Лиза-вышла из-за стола и, утирая слезы, пошла в детскую.

— Я пойду утешу ее, — сказал Шуринька.

— Какой добрый мальчик, — сказала Екатерина Семеновна, — а ведь он совсем не помнит свою мать… Как вчера было, узнала я, что у Любы Щетининой родился сын… Мы вместе с Любой в консерватории учились… Помню, мороз был, Рождество Христово… Да и отца своего мальчик знает мало… Ваш брат, кажется, моряк?

— Нет, он дипломат… Сейчас живет в Константинополе… Недавно вторично женился на итальянке… Но Шуринька сиротства своего никогда не чувствовал…

В это время Лизанька показывала Саше свои игрушки в пустой детской. Она брала куклу или плюшевого зверька, называла его по имени и протягивала Саше, который придумывал очень ловко другое смешное имя, отчего Лизанька хохотала. Лизанька в коротеньком платьице, в кружевных панталончиках была так необычна, так нова в Шуринькиной жизни, что в тот момент, когда она расхохоталась особенно громко и звонко, Шуринька вдруг нагнулся к ней и поцеловал в ямочку на щеке. Лизанька сразу замолкла и посмотрела на Сашу совсем по-женски, так что у него впервые в жизни защемило сердце.

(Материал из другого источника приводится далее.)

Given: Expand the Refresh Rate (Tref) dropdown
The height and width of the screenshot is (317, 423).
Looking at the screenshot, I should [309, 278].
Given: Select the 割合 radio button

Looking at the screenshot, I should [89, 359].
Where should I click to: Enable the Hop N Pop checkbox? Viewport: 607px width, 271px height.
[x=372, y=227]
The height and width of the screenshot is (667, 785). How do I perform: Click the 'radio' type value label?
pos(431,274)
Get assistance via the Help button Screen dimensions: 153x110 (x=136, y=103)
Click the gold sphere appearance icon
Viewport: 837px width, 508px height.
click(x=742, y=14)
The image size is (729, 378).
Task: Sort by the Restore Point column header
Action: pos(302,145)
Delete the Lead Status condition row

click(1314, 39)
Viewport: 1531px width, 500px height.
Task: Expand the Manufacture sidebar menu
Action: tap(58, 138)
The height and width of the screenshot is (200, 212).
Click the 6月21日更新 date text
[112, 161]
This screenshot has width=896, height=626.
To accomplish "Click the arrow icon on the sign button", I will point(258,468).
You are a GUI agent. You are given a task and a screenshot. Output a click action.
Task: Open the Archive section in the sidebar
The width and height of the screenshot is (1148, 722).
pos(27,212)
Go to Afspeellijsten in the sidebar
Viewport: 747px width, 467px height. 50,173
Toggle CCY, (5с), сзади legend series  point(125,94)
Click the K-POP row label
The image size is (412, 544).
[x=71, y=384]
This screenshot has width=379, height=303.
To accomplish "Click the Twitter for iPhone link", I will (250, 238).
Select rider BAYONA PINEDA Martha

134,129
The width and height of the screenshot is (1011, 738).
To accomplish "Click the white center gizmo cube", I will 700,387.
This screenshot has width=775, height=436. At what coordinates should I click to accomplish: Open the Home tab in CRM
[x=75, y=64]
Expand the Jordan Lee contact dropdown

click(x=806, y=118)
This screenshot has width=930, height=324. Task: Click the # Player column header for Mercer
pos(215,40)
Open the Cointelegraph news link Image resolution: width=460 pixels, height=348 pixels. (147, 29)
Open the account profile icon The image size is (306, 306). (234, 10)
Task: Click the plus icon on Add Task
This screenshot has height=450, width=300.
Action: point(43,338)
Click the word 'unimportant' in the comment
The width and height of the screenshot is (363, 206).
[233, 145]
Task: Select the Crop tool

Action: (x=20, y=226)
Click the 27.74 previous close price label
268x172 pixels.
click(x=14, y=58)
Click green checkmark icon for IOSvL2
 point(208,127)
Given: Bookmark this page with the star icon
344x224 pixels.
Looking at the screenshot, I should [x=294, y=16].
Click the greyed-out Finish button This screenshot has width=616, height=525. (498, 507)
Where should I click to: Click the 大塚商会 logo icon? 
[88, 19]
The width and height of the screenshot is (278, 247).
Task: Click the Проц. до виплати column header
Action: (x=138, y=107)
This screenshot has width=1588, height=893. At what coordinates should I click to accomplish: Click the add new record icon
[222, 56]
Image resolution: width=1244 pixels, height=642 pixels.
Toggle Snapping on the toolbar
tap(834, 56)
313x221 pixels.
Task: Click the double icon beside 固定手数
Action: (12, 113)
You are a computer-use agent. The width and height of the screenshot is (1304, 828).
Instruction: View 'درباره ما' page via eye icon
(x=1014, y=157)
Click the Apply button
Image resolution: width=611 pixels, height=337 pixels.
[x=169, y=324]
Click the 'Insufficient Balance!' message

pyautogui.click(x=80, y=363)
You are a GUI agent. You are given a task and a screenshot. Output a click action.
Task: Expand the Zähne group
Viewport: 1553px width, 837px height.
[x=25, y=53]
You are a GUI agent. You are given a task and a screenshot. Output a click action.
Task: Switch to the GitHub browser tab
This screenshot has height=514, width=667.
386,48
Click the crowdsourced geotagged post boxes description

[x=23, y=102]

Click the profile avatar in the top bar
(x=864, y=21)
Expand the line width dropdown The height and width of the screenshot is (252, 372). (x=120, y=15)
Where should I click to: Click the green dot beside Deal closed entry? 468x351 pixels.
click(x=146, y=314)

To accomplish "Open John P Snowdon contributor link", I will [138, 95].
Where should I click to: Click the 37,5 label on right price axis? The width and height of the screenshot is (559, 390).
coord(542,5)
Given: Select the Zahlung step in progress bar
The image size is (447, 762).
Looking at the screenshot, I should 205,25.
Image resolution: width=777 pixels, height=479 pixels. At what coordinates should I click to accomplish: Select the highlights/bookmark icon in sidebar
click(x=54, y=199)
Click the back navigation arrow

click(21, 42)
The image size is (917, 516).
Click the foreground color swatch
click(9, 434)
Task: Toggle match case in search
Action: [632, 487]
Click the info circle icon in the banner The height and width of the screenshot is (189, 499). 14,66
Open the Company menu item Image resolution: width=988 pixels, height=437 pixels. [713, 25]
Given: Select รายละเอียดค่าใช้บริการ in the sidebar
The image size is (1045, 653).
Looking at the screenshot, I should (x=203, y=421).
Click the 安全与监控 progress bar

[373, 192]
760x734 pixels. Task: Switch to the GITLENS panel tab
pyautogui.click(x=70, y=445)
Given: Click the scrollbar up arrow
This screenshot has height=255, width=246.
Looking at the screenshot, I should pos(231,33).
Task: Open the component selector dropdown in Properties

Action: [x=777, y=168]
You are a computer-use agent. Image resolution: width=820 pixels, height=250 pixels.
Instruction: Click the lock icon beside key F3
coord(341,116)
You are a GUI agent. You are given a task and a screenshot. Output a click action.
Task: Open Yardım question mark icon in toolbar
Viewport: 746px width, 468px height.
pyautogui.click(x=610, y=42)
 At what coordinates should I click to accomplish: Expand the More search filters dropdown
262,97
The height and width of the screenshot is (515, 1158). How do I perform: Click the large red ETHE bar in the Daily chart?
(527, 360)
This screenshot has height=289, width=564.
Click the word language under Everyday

— Лизанька, — сказал он срывающимся голосом, — я люблю вас… Я буду любить вас всю жизнь… Если вас не выдадут за меня, я, как чеченец или турок, выкраду вас… Или уйду на войну и погибну. Поклянитесь, Лизанька, что вы будете верны мне до могилы…

— Клянусь, — весело сказала Лизанька и, обняв Шуриньку за шею, сама поцеловала его куда-то пониже глаз.

Утром, бледный и похудевший, он сидел за роялем с отсутствующим нездешним взором и осторожно, нежно касался пальцами рояльных клавиш. Ласковая восторженность и печаль а-ля Россини была в этой мелодии.